Carnival of Monsters is the name of the annual event that the Royal Monstrological Society performs. This is a banquet with which it is intended to choose a new member to join the ranks of the organization. Applicants will have some time to hunt the most rare and relevant monster species. The one who presents the most varied collection at the Carnival of Monsters will join the Royal Monstruological Society.

OBJECTIVE:

The object of Carnival of Monsters is to get the maximum possible number of points using, mostly, the monster cards played.

GAMEPLAY:

The game takes place in four rounds, officially called seasons. Each season is also divided into four phases:

1. Relieve the Season card

The first of the four season cards that you have randomly selected during game preparation is revealed. These cards, apart from indicating the number of rounds that are missing for the end of the contest, add a bonus to the current round, which will be received by those who comply with their guidelines.

2. Capture and play Carnival cards

In this phase you will each receive eight Carnival cards from the pile of 206 that make up the game. Following this, the draft mechanic of 7 Wonders and Sushi Go! style games begins to work. There are several types of carnival cards: monsters, objectives, events, staff and lands.

3. Check the dangers

Some monsters are dangerous, so you have to have adequate means to prevent them from escaping during the exhibition before the end of the season. If you do not have the appropriate means, you will have to pay a fine.

4. End of season

Players compare all monsters belonging to the type of land mentioned by the current season card. Whoever has the highest number of victory points among all the relevant monsters keeps the season card as a prize, giving him extra points at the end of the game. Next, all players save the hunted monsters in the cages section of their player panel.

DATA SHEET:

  • Name    :                        Carnival of Monsters
  • Date of birth:                2019
  • Place of birth:               AMIGO editorial
  • Son of:                           Richard Garfield (author), Loïc Billiau, Martin Hoffmann, Dennis Lohausen, Michael Menzel, Oliver Schlemmer, Claus Stephan, Franz Vohwinkel (artits)
  • Genre:                            Board game
  • Age:                               12+
  • Players:                          2-5
  • Time:                             45 min

ANALYSIS AND RESULTS:

FREAKISM (Originality, Theme):

I consider Carnival of Monsters as a mix between Magic: The Gathering and 7 Wonders. The difference with respect to the game of building wonders is the theme: while in 7 Wonders you built buildings getting cards that granted resources of different types, in Carnival of Monsters you capture the creatures using the ground points that grant the different land cards. I really don’t know if Richard Garfield based on 7 Wonders or not to create his title, but at least they seem to me quite similar in mechanics. After testing the game my feeling was “I’ve lived this before“.

Freakism score:

HYPE (Excitement, Replayability):

Once the mechanics have been mastered, Carnival of Monsters is played fast. The most anxious players surely want to play more than one game in a row. Perhaps a cons point is that you have to play it with as many players as possible, since the more participants there are in the game, the more cards will be circulating from hand to hand in each round. I tested it by being only two players, and despite that, it didn’t leave a bad mouth taste.

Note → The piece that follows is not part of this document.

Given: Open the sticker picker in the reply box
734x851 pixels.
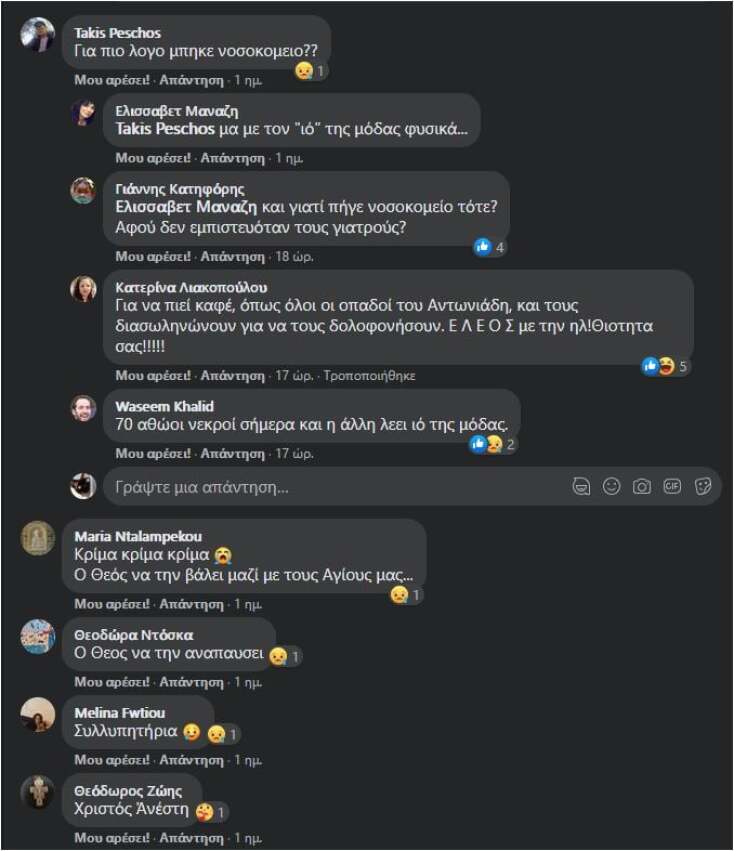Looking at the screenshot, I should 703,486.
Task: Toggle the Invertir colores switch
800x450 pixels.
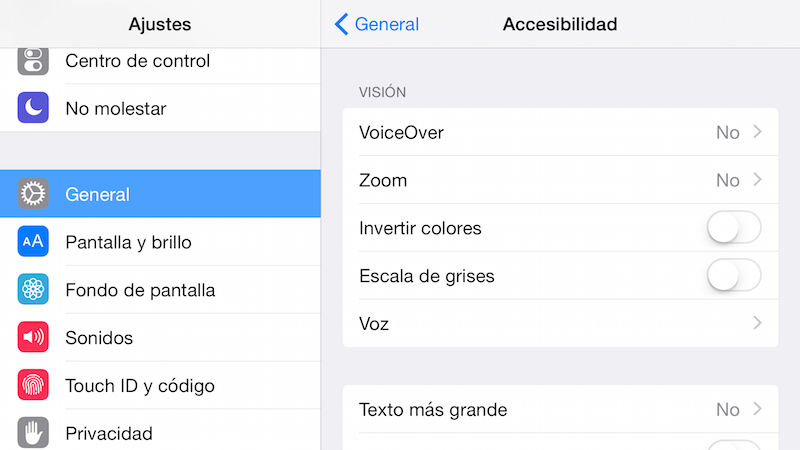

The game no presents a deliberate backstabbing mechanics towards the rest of the players; If you want to annoy others, you will have to take away the cards they may want when they reach you. Another annoying way would be to force others to have to keep the cards instead of playing them during the Capture phase and play the Carnival cards, since saving them involves spending a crown (coin). If a player does not have crowns, he will be obliged to request a loan, which apart from contributing money grants five negative points for the final score. And if something is lacking in this title is precisely money, so asking for loans seems to be the order of the day in any game of Carnival of monsters. You can play bothering other players or just your own thing, it’s your decision.

Hype score:

SANITY (Difficulty, Rules):

Despite having an eleven-page manual, you don’t have to suffer at all. Everything is quite well written and structured. Perhaps it has some detail that is not very clear but all is clarified using the examples. Because if therei is something good is that the manual is full of examples everywhere and clarify perfectly all concepts. To learn the game you will not have difficulties, you just have to spend an hour at most and you will master it without any problem.

Sanity score:

DELUXE (Components, Design):

The strong point of Carnival of Monsters is, without a doubt, its aesthetics. It is quite unlikely to play this game without finding traces of Magic: The Gathering in the monsters and lands drawings. It is certainly a title that enters through the eyes while you are premiering it. And the material is also not bad quality. Maybe the cards are a bit soft, but at least they have a nice touch. But the game board is one of those that can be totally dispensed, making the price of the title increase a little more. It could be considered as a mat to place all the components of the game on. Not to mention the overproduction of crowns (coins), which I think are excessive.

Deluxe score:

GALLERY:

All Monsters from Carnival of Monsters displayed on our Lovecraft-theme play mat.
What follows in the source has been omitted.